"Nichts sehen, nichts hören, nichts sagen"
 

Und wieder brennen Synagogen, wieder werden Menschen in Deutschland wegen ihrer Herkunft oder Religion ermordet, wieder fürchten Juden um ihr Leben, wieder hetzen Politiker gegen Ausländer, wieder marschieren die Nazis auf. Und wieder reagiert man gleich: nichts sehen, nichts hören, nichts sagen. „Der Deutsche“ kann ja ganz beruhigt sein. „Der Deutsche“ ist ja kein Opfer. „Der Deutsche“ ist ja deutsch.
 

Wie ist es möglich, dass ein Drittel aller Jugendlichen rechtsextreme Meinungen vertreten und anderseits die Mehrheit der Schüler nicht weiß, was Holocaust und Auschwitz, was Rassismus und Antisemitismus bedeuten? Warum sollen Ausländer sich der „deutschen Leitkultur“ anpassen, sollen die deutsche Geschichte und das politische System der Bundesrepublik Deutschland kennen, wenn selbst „deutsche“ Schüler nicht die elementarsten Fakten und Begriffe wissen?
Während den Zeiten der RAF wurden vom Staat alle legalen und illegalen Mittel eingesetzt, um der (linksextremistischen) Gewalt ein Ende zu setzen. Heute scheint man auf dem rechten Auge blind zu sein. Zwar gibt es viele Kundgebungen „gegen Rechts“ und wohlklingende Reden der Politiker, aber im Alltag tut sich (fast) nichts. Weiterhin wird das Verhalten der Jugendlichen entschuldigt und verharmlost. Aber kein schlechtes Elternhaus, kein schlagender Vater, keine Arbeitslosigkeit, keine zurückgebliebene Entwicklung und mangelnde Intelligenz entschuldigt den Mord an einen Ausländer, Juden oder Obdachlosen. Die Jugendlichen sind nicht die Opfer der Gesellschaft, sondern sie sind Täter! Es gibt keine Entschuldigung für Mord, Gewalt und Zerstörung. Die Täter dürfen nicht weiter mit Bewährungsurteilen geschont werden, die erst viele Monate nach dem Verbrechen ausgesprochen werden, sondern sie müssen schnell bestraft werden.

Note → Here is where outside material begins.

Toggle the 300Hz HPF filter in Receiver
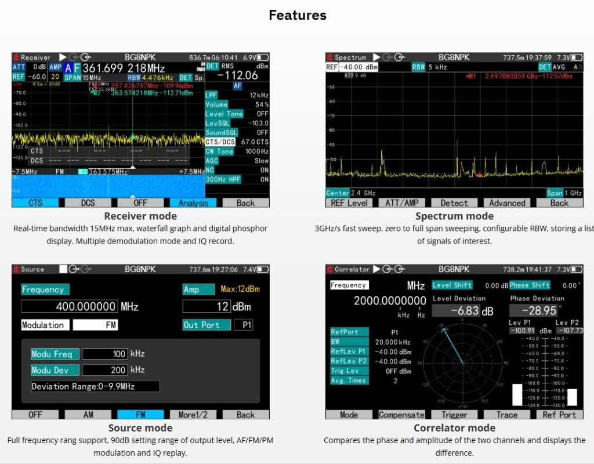The image size is (594, 464). 237,180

Heute müssen sich auch einige Politiker den Vorwurf der verbalen Brandstiftung gefallen lassen. Es ist nicht christdemokratisch, wenn man Ausländer wie Tiere in „nützlich“ und „nutzlos“ unterteilt, wenn man mit Sprüchen wie „Kinder statt Inder“ einen Wahlkampf führt und wenn man die Ausländerfeindlichkeit nur als Medienprodukt bezeichnet.
Heute sitzen in jedem vierten Landtag rechtsextreme Parteien, jeden Tag gibt es zwei rechtsextreme Gewalttaten gegen Ausländer, Juden, Obdachlose oder Linke, und insgesamt geschehen täglich mehr als 27 Straftaten von Rechtsextremisten. Seit der Deutschen Einheit wurden fast 100 Menschen von Neonazis ermordet. Dies alles ist kein Produkt hysterischer Medien, das alles sind die Taten von antisemitischen, rassistischen und fremdenfeindlichen Deutschen.

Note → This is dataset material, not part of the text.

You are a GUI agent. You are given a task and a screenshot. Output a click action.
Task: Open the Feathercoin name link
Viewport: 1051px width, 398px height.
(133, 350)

Deutschland ist schuldig, und zwar mehrfach. Die erste Schuld war die der Deutschen unter Hitler, die die Ermordung der Juden zugelassen haben, die wussten, was das Ziel Hitlers war und trotzdem schwiegen oder wegschauten. Die zweite Schuld ist die der Verdrängung und Verleumdung der ersten nach 1945, um die zweite deutsche Demokratie und ihre politische Elite nicht zu gefährden. Heute droht die dritte Schuld: Die gleichen Fehler erneut zu begehen, wieder wegzuschauen und die Verbrechen zuzulassen. Natürlich ist niemand der Nachkriegsgenerationen schuld am Holocaust. Allerdings machen wir uns heute schuldig, wenn wir nichts tun. Und wir können nicht behaupten, wir wüssten von nichts.